Pour François Hollande, ces attaques sont un « acte de guerre ». Pour la première fois en France, des kamikazes ont été utilisés. Et contrairement aux derniers attentats, les jihadistes ont ouvert le feu de façon indiscriminée, cherchant à tuer le plus de personnes possible.

Huit assaillants sont morts, dont sept en se faisant exploser, dans cette série d’attaques perpétrées à Paris dans la salle de concerts du Bataclan, dans plusieurs rues du cœur de la capitale et près du Stade de France à Saint-Denis, au nord de Paris.

Le groupe EI (aussi appelé Daech, son acronyme en arabe) a revendiqué samedi ces attentats, dans un communiqué publié sur internet en français et en anglais: « Huit frères portant des ceintures explosives et armés de fusils d’assaut ont visé des sites choisis soigneusement au cœur de Paris. »

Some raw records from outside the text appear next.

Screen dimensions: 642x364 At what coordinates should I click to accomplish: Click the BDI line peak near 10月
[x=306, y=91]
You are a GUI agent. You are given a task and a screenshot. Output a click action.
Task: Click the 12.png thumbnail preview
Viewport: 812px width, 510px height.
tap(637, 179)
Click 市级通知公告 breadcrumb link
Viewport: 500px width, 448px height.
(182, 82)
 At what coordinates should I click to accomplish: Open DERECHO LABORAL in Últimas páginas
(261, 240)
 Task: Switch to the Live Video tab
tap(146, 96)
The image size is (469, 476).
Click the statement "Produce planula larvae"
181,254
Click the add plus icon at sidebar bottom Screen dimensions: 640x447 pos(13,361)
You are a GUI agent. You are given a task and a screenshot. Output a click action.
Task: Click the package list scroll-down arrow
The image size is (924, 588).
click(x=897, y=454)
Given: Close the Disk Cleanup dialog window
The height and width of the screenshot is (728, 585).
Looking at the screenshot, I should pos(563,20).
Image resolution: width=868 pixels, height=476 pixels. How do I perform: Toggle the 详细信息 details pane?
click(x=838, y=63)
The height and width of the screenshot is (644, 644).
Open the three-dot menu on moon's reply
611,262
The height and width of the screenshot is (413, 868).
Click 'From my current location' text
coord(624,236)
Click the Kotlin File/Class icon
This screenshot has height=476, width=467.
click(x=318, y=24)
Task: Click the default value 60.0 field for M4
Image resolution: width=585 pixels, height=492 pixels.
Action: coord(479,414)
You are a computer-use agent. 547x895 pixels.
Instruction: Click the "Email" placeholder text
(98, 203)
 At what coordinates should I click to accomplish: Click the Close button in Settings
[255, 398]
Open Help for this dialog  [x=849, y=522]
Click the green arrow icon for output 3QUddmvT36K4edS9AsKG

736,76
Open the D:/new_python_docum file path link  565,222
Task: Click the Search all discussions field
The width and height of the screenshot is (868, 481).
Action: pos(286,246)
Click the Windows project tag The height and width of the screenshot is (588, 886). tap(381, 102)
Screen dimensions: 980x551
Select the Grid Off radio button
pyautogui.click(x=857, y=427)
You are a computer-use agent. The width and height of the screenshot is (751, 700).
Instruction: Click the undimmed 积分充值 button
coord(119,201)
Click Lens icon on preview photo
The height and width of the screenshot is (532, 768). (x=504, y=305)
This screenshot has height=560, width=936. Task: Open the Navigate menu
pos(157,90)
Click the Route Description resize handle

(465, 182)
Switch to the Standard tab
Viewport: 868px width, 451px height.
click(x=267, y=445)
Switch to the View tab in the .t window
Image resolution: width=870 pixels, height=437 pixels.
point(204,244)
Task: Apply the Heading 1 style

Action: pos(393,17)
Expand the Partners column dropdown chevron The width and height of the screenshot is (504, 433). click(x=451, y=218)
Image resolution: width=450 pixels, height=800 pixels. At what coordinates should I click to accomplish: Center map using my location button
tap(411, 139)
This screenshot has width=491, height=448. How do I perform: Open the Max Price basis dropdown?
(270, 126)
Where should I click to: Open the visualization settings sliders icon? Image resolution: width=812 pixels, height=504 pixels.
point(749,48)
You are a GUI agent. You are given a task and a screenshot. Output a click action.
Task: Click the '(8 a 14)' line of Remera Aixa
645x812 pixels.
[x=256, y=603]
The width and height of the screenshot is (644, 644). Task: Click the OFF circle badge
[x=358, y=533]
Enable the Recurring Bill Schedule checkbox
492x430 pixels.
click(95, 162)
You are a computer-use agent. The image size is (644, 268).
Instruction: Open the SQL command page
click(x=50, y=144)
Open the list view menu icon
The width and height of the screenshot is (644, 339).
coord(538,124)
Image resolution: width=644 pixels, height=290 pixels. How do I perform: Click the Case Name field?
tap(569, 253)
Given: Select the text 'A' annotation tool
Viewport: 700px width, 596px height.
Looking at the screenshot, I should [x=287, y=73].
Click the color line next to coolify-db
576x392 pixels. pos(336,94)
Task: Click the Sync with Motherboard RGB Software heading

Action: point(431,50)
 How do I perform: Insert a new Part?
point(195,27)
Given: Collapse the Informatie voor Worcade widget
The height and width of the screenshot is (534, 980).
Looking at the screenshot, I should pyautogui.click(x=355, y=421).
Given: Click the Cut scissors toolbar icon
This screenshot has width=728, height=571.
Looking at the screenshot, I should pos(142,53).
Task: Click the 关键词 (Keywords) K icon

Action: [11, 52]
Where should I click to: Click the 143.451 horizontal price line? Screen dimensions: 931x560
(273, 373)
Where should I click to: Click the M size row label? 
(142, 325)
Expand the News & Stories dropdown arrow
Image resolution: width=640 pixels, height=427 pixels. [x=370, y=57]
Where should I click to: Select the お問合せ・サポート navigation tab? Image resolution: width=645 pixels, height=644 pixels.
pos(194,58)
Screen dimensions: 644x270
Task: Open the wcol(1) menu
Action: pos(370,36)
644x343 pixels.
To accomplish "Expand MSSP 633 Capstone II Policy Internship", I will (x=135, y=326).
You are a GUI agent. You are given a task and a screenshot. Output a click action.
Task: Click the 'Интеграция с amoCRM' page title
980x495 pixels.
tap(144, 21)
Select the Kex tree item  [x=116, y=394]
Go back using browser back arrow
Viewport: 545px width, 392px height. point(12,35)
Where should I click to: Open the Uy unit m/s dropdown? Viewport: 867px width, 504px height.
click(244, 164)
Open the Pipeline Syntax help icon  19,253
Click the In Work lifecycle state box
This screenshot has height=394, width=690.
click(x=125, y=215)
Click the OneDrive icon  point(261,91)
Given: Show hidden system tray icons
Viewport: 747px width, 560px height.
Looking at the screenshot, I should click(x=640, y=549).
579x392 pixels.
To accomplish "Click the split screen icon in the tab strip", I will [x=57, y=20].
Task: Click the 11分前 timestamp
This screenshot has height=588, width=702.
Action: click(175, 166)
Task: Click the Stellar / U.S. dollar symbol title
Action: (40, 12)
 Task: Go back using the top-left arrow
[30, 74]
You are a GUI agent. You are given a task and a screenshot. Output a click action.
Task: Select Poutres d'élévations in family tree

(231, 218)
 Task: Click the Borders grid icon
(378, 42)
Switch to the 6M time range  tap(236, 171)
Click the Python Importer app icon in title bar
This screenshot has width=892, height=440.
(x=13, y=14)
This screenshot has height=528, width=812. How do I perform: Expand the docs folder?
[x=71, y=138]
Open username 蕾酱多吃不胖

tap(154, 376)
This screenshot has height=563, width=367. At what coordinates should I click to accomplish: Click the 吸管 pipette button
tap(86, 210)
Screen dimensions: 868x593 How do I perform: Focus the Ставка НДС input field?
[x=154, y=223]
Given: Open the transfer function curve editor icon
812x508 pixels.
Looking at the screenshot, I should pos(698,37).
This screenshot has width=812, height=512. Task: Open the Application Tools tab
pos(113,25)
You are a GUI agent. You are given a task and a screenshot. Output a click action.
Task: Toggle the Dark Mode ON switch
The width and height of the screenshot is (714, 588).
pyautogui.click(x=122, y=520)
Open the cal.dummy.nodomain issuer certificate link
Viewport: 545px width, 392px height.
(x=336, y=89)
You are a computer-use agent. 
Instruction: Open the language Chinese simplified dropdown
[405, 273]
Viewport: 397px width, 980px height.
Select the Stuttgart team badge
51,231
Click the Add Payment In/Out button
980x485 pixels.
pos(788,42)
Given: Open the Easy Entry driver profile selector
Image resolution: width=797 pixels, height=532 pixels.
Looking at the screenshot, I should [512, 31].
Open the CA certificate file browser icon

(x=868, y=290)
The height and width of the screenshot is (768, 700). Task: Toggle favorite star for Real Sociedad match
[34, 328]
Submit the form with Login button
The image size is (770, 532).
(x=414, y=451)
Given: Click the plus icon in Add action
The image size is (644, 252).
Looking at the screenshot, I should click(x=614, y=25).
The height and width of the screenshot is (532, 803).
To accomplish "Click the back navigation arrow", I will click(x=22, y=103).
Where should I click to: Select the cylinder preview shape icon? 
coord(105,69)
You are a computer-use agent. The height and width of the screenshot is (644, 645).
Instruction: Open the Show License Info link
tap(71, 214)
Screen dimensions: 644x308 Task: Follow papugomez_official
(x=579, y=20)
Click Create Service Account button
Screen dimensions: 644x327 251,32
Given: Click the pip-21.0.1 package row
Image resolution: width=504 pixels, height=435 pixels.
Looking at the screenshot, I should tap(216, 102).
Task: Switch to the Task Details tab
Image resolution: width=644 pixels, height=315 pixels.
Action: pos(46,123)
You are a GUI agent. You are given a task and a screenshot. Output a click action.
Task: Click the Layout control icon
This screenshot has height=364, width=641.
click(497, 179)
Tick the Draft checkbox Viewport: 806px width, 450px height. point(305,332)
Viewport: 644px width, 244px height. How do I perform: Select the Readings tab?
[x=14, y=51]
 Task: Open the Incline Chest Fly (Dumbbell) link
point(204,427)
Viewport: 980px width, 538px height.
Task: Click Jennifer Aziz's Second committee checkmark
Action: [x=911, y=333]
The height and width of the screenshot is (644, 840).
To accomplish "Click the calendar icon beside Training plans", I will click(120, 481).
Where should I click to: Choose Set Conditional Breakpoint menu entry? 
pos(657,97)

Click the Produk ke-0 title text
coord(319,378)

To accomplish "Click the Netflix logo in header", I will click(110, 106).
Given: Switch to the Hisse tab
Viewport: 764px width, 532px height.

Un passeport syrien, pour lequel des vérifications sont en cours, a été retrouvé près d’un des assaillants, a-t-on appris de source policières.

C’est un acte de guerre commis par une armée terroriste, Daech.

Le président de la République a dénoncé depuis l’Élysée « un acte de guerre commis par une armée terroriste, Daech (…), planifié de l’extérieur et avec des complicités intérieures ». « La France sera impitoyable à l’égard des barbares de Daech », a promis François Hollande, qui a lancé un appel à « l’unité » et au « sang-froid ».

« Une boucherie »

Le groupe EI contrôle de larges pans de territoire en Irak et en Syrie et compte dans ses rangs des milliers d’étrangers, dont des centaines de Français. Il s’est fait connaître par des actes particulièrement sanglants (massacres et viols de masse, assassinats filmés d’otages, destruction de vestiges antiques…).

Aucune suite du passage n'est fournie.